Work instruction =>
Your answer must repeat all of the entries word for word, without any images.

------------

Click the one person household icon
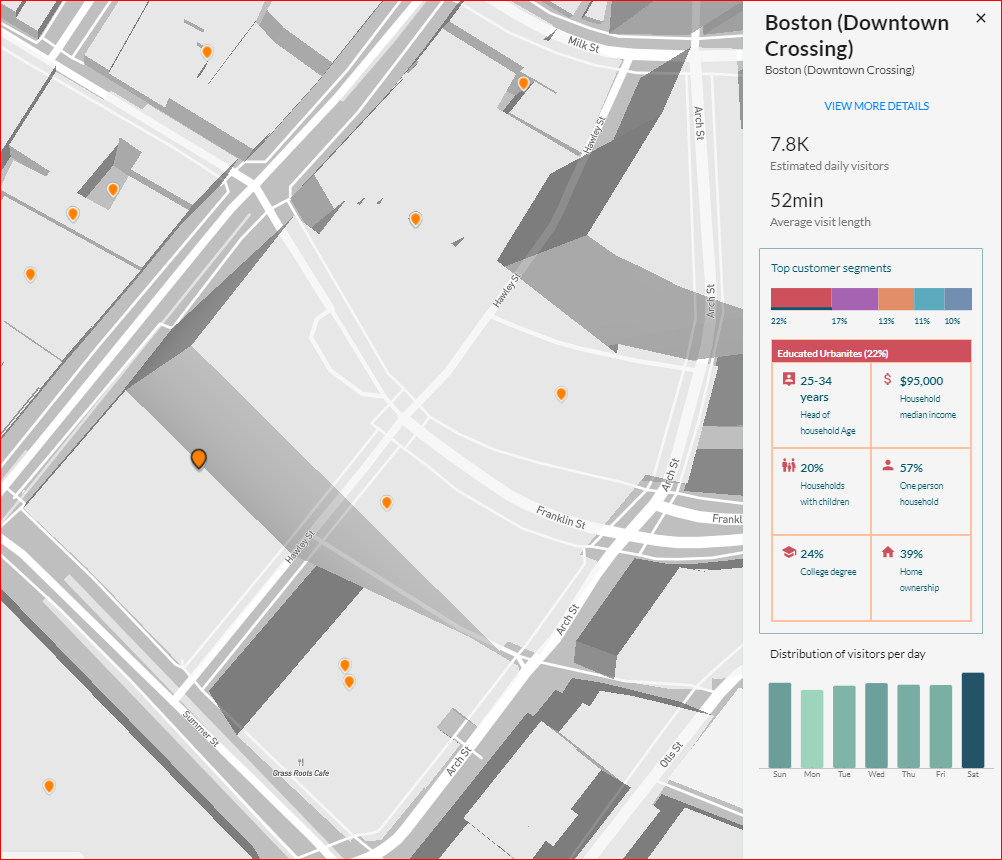The height and width of the screenshot is (860, 1002). point(887,466)
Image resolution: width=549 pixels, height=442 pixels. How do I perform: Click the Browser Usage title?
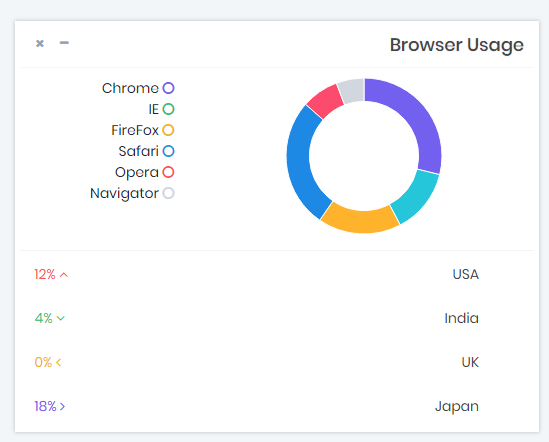point(457,45)
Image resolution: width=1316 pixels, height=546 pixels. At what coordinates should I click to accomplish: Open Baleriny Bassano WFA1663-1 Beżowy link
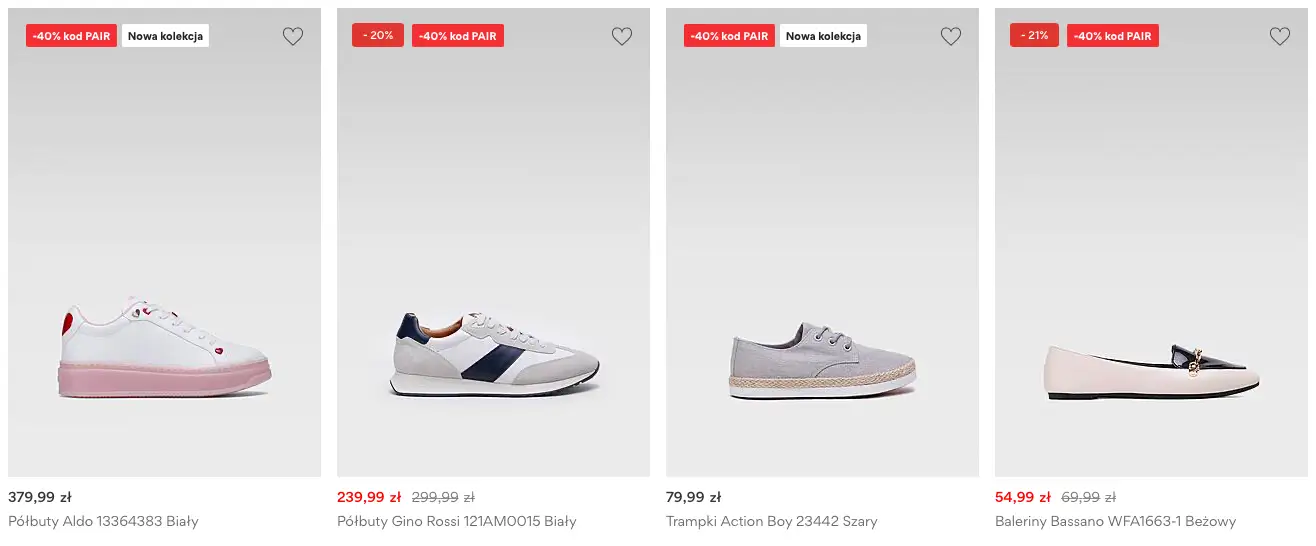[x=1115, y=521]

------------

Finished exercise =>
Click the one person household icon
The height and width of the screenshot is (860, 1002). point(887,466)
Image resolution: width=549 pixels, height=442 pixels. How do I perform: Click the Browser Usage title?
point(457,45)
Image resolution: width=1316 pixels, height=546 pixels. At what coordinates should I click to accomplish: Open Baleriny Bassano WFA1663-1 Beżowy link
[x=1115, y=521]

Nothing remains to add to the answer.